Aqueous zinc ion batteries (AZIBs) are a promising energy storage technology due to their cost-effectiveness and safety. Nowadays, organic materials with sustainable and designable structures are of great interest as AZIB cathodes. However, small molecules in organic cathode materials face dissolution problems and suboptimal cycle life, while large molecules suffer from low theoretical capacity due to inert carbon skeletons. Here, we designed two covalent organic framework materials (BB-COF and TB-COF) with the same structure and number of energy storage groups to investigate the correlation between the densities of active sites and electrochemical performance.
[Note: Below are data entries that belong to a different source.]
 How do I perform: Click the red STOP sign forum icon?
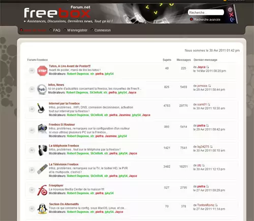[x=42, y=71]
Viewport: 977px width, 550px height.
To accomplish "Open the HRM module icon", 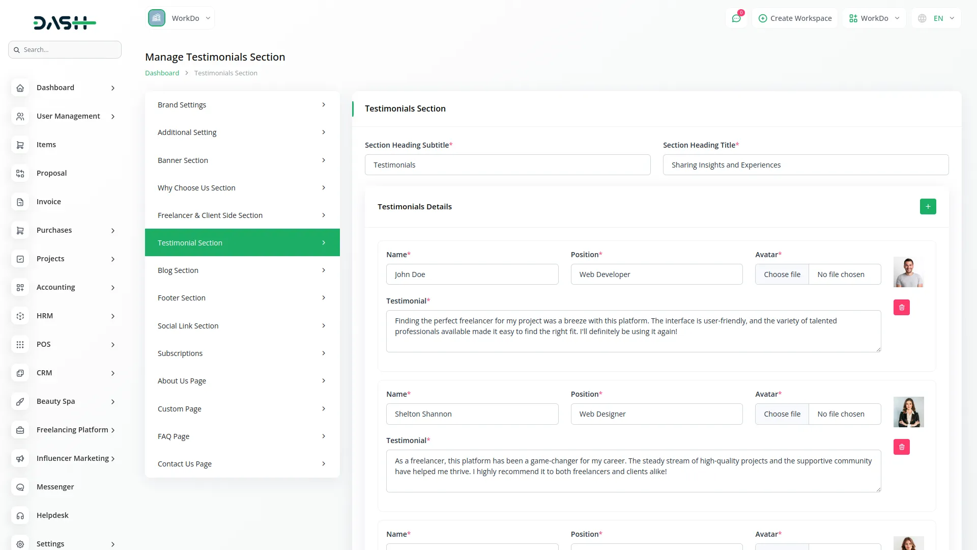I will 20,316.
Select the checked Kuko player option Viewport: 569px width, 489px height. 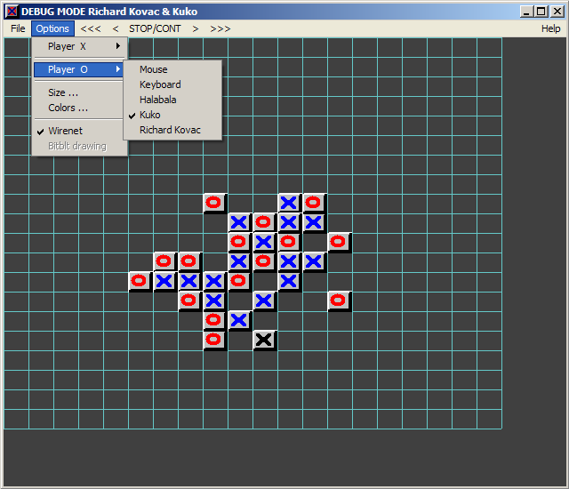coord(149,115)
Our study concludes that the electrochemical behavior of organic conjugates-based energy storage materials doesn't exhibit a linear correlation with active sites quantity. Adjusting active sites densities is crucial for material advancement. BB-COF and TB-COF, with dual active sites (C=O and C=N), exhibit distinct characteristics. TB-COF, with denser active groups, shows higher initial capacity (222 mAh g^-1). Conversely, BB-COF, featuring a larger conjugated ring diameter, exhibits superior rate performance and enduring cycle stability. It even maintains stable cycling for 2,000 cycles at -40 ℃. More deeply, in-situ electrochemical quartz crystal microbalance (EQCM) reveals the energy storage mechanism of BB-COF storing H⁺ first and then Zn²⁺.